# Task description
Skipping each picture, output the entries exactly as they stand below.

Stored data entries
———

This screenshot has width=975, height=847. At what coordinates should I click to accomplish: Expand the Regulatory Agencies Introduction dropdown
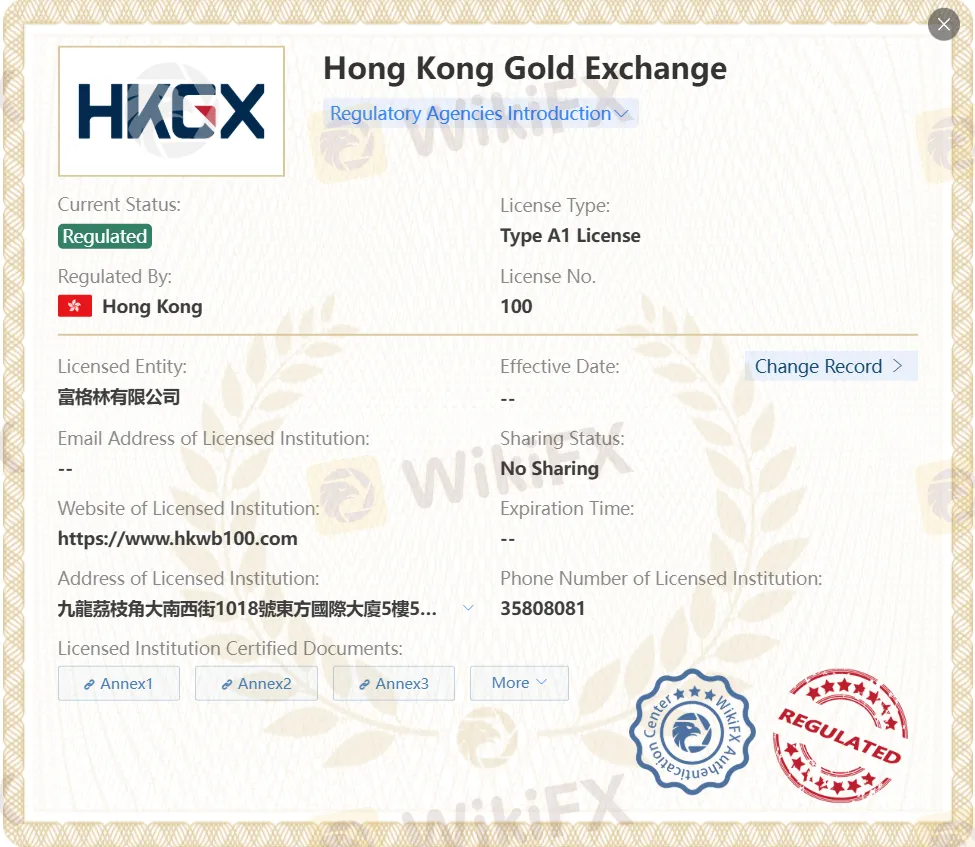coord(622,114)
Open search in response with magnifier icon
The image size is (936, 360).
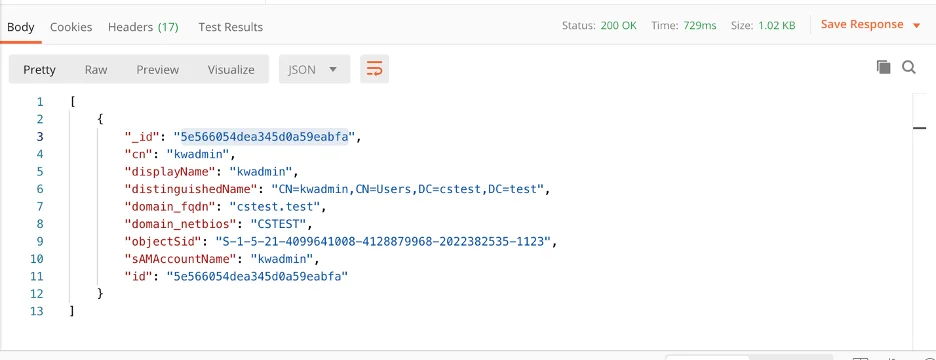point(909,67)
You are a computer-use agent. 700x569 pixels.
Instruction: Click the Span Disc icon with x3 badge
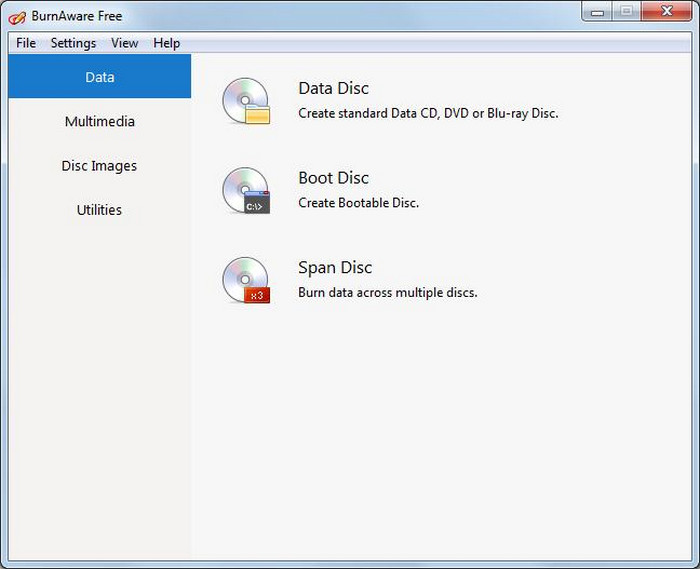click(x=246, y=280)
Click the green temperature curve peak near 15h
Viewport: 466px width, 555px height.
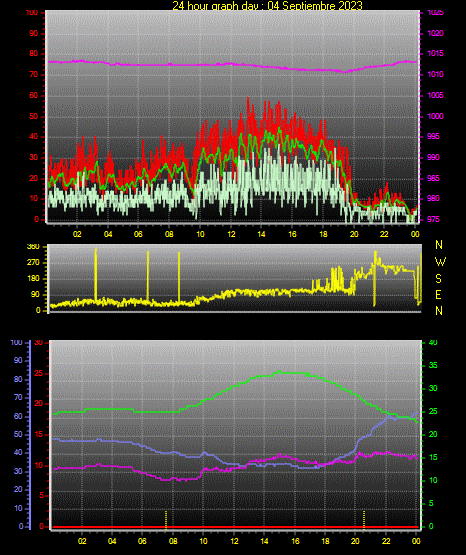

———

# Written response
This screenshot has width=975, height=847. At what coordinates should I click to accomplish: Expand the Regulatory Agencies Introduction dropdown
coord(622,114)
Open search in response with magnifier icon
The image size is (936, 360).
point(909,67)
You are a computer-use agent. 700x569 pixels.
Instruction: Click the Span Disc icon with x3 badge
click(x=246, y=280)
Click the green temperature curve peak near 15h
Viewport: 466px width, 555px height.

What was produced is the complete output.